Right in time for Halloween, Alabama has introduced an immigration monster that is literally scaring brown people from their homes while inflicting serious damage on the state’s economy, leaving crops to rot in the fields.
Last week, Federal Judge Sharon Blackburn upheld some of the most egregious sections of Alabama’s discriminatory immigration law, much to the dismay of business and agricultural groups. These groups are now pressuring state legislators to change the law.
The two industries facing the hardest hit will be agriculture and construction. Here’s more from Alabama.com:
“The two issues are the labor shortage and the burdensome red tape,” said Jay Reed of Associated Builders & Contractors. Reed also co-chairs a group called Alabama Employers for Immigration Reform.
“There was a big misconception that there were long lines formed by Alabamians who wanted these labor-intensive jobs,” Reed said.
A study issued in February by the Pew Hispanic Center, a nonpartisan research organization in Washington, estimated that 95,000 unauthorized immigrants worked in Alabama in 2009 and 2010, making up about 4.2 percent of the labor force.
Johnny Adams of the Alabama Poultry and Egg Association said he hopes to talk to lawmakers about the unintended consequences of the law before they return to Montgomery for the 2012 legislative session.
“We are going to be talking with legislators throughout the state — and when I say we, I’m talking about basically the business community — about our concerns about the law, and when we get to (the legislative) session we will see where we stand,” Adams said. “But we would certainly like to see some changes made.”
The same article reports on the belligerence of legislators in the State.
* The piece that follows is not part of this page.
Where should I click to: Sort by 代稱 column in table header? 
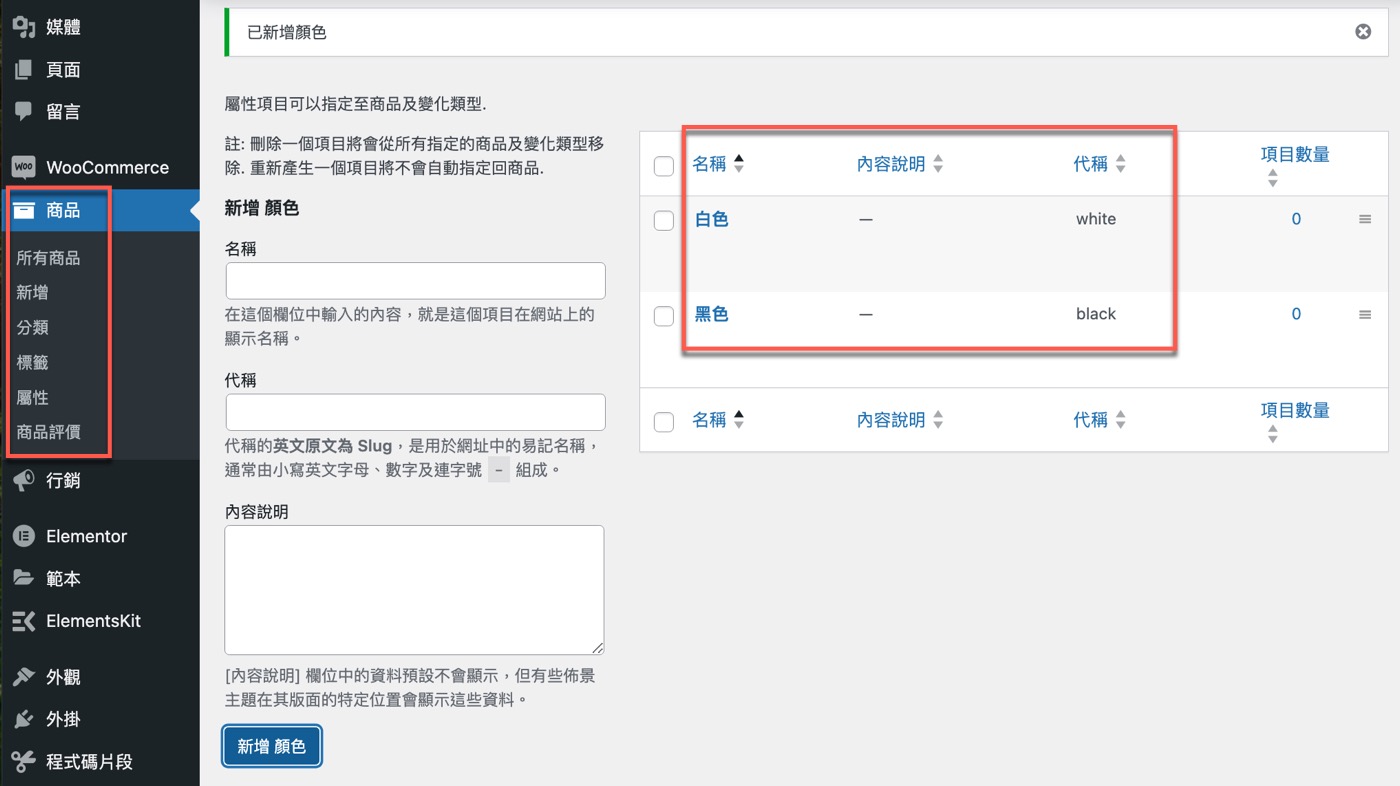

“We will not weaken the law,” said Rep. Micky Hammon, R-Decatur. “If we can give them some help in recruiting people for their industry, training people for their industry, we’ll be happy to do that.”
Those in the business know better:
For farmer Keith Smith, who has 200 acres of ripening sweet potatoes in his Cullman fields and no one to pick them, the new law boils down to a matter of finding anyone to do the work.
Smith normally hires about 20 pickers — mostly Hispanic immigrants — for the October harvest. On Thursday he could find only five workers…
Smith is not impressed with politicians who say he has been breaking the law by hiring illegal immigrants.
“That’s what they all say. But they don’t know what it’s like out here,” Smith said. “That is all we can get.”
Smith said he has four to six weeks to get his crops in before they rot. He said he has found a few American workers for his fields, but he complained they can’t keep up with his Hispanic crews.
“If you want to solve the immigration problem, quit eating,” Smith said.
That’s one “solution.” The other is for Congress to pass comprehensive immigration reform. By now, it should be evident that legislation designed to intimidate undocumented immigrants actually ends up hurting everyone.